Set exercise =
Express each of the lines below as a row of a Markdown table with two columns, "No." for the row number and "Text" for the line, skipping any blank lines. Leave the pictures out of the answer.

Record list =
-----
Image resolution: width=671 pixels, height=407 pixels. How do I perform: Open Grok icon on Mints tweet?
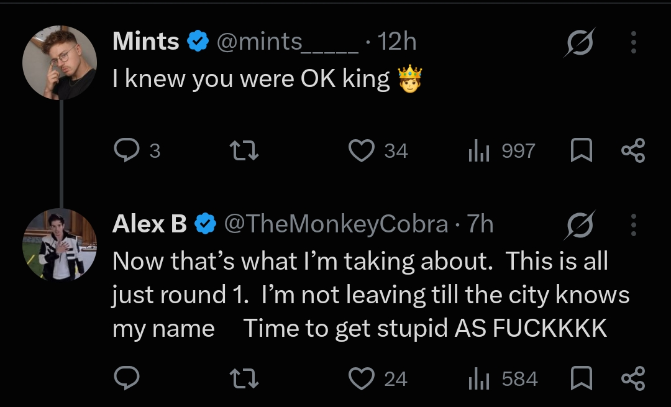580,42
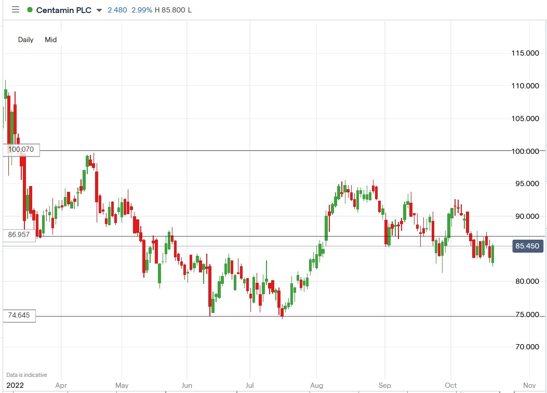Open the hamburger menu icon
The height and width of the screenshot is (393, 547).
15,10
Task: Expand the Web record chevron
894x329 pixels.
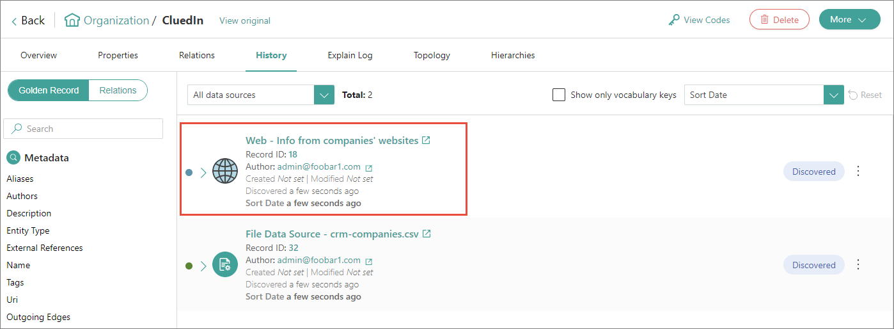Action: (x=203, y=172)
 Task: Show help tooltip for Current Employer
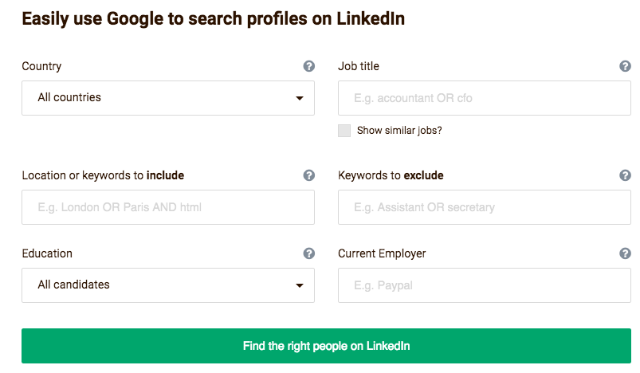625,253
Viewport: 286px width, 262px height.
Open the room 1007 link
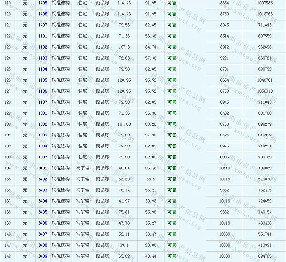42,157
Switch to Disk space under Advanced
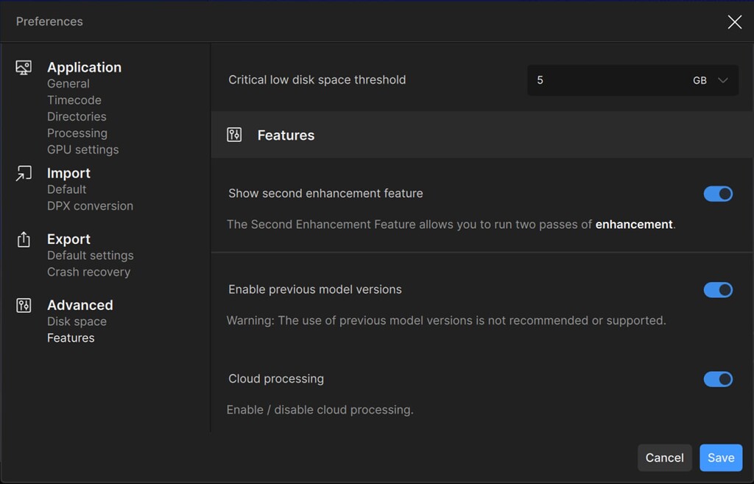Screen dimensions: 754x484 coord(77,321)
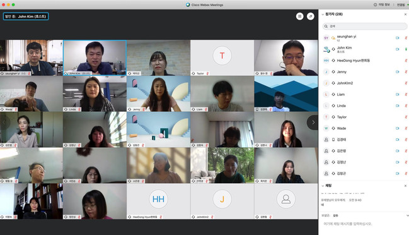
-----
Reply =
| No. | Text |
|---|---|
| 1 | Image resolution: width=671 pixels, height=407 pixels. How do I perform: Open Grok icon on Mints tweet? |
| 2 | 580,42 |
| 3 | Open the hamburger menu icon |
| 4 | The height and width of the screenshot is (393, 547). |
| 5 | 15,10 |
| 6 | Task: Expand the Web record chevron |
| 7 | 894x329 pixels. |
| 8 | Action: (x=203, y=172) |
| 9 |  Task: Show help tooltip for Current Employer |
| 10 | 625,253 |
| 11 | Viewport: 286px width, 262px height. |
| 12 | Open the room 1007 link |
| 13 | 42,157 |
| 14 | Switch to Disk space under Advanced |
| 15 | Screen dimensions: 754x484 coord(77,321) |